Spark应用程序-任务的划分
任务的划分
DAGScheduler类的handleJobSubmitted方法中,有一个提交阶段的的方法:
var finalStage: ResultStage = null
……
finalStage = createResultStage(finalRDD, func, partitions, jobId, callSite)
……
submitStage(finalStage)
submitStage方法用于提交最终的ResultStage阶段,由于在最终的ResultStage可能包含了多个上级阶段,所以此处就相当于是提交整个应用程序的全部阶段。查看一下该方法的源码:
private def submitStage(stage: Stage): Unit = {
val jobId = activeJobForStage(stage)
if (jobId.isDefined) {
logDebug(s"submitStage($stage (name=${stage.name};" +
s"jobs=${stage.jobIds.toSeq.sorted.mkString(",")}))")

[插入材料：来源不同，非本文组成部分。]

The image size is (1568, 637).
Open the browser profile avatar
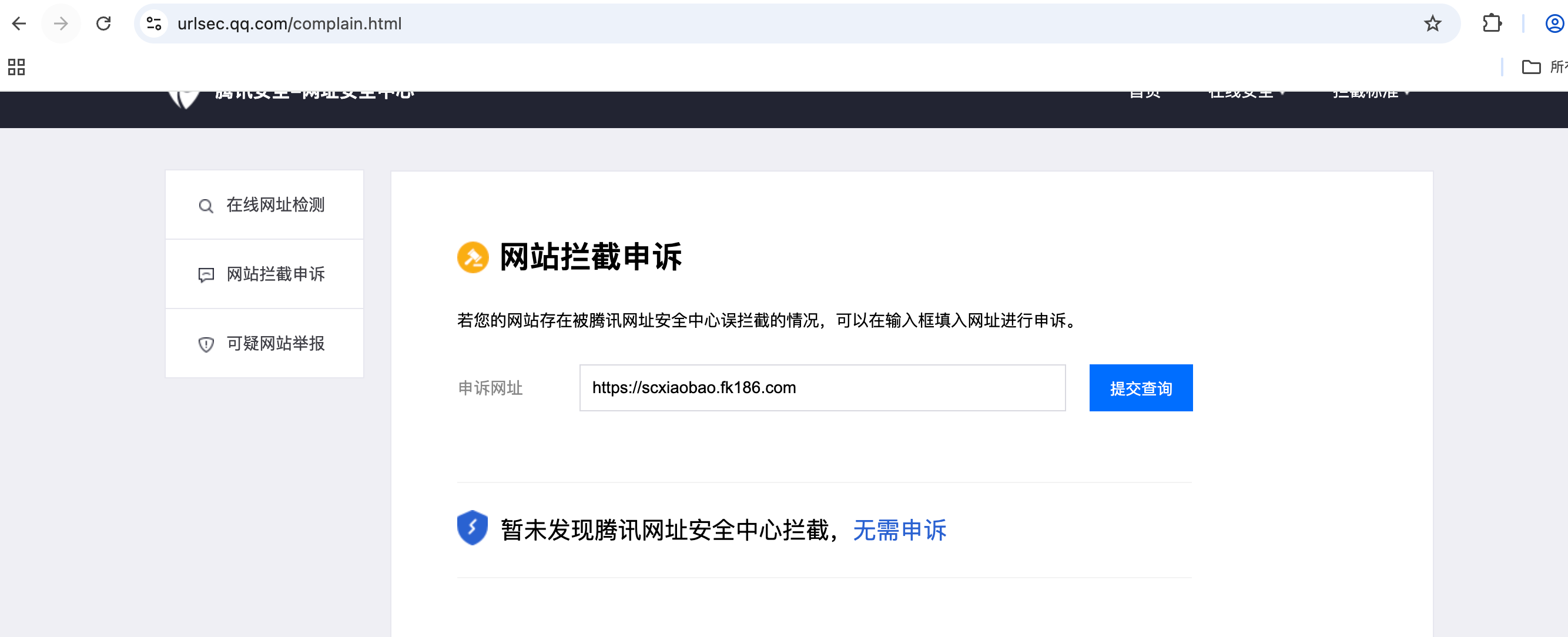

if (!waitingStages(stage) && !runningStages(stage) && !failedStages(stage)) {
val missing = getMissingParentStages(stage).sortBy(_.id)
logDebug("missing: " + missing)
if (missing.isEmpty) {
logInfo("Submitting " + stage + " (" + stage.rdd + "), which has no missing parents")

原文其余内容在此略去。